Longstanding efforts to protect land and exert self-determination continue, even as this historic strike to protect democracy pulls attention and focus. Members of the Peaceful Resistance of Jalapa, Jutiapa and Santa Rosa have been actively joining the national strike at the time time as they organize to maintain two encampments on either side of the Canadian-owned Escobal mine in southeastern Guatemala – encampments they’ve kept up 24 hours a day, seven days a week since 2017 to prevent mining operations without their consent.
While a 2017 Constitutional Court order suspended operations at the Escobal mine (owned by Pan American Silver since 2019 when the Canadian company acquired Tahoe Resources), it was the encampments that first succeeded in stopping operations. The camps are powerful, visual proof of the widespread opposition to the Escobal mine and continue to be a strategic point for grassroots organizing. The Resistencia is under increasing pressure and is raising funds that can be used to more readily address emergency situations that arise.
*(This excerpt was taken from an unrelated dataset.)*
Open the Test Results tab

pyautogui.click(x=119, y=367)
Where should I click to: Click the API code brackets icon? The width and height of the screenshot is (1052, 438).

→ Donate to their Emergency Support Fund, making sure to put “Peaceful Resistance” in the notes section for the donation.
Write to the Canadian Embassy
While the Canadian Embassy has denounced on social media the September raid on the TSE office and has made general calls for the respect of democratic norms, it has been largely silent in the face of such extreme attacks on democracy. MiningWatch’s close ally, the Maritimes-Guatemala Breaking the Silence Network, is urging people to write to the Canadian Embassy to demand a stronger response and sanctions against actors threatening democracy in the country. Amnesty International has also issued an urgent action in an effort to protect the rights of Guatemalans to peacefully protest. Please sign on and share with your networks.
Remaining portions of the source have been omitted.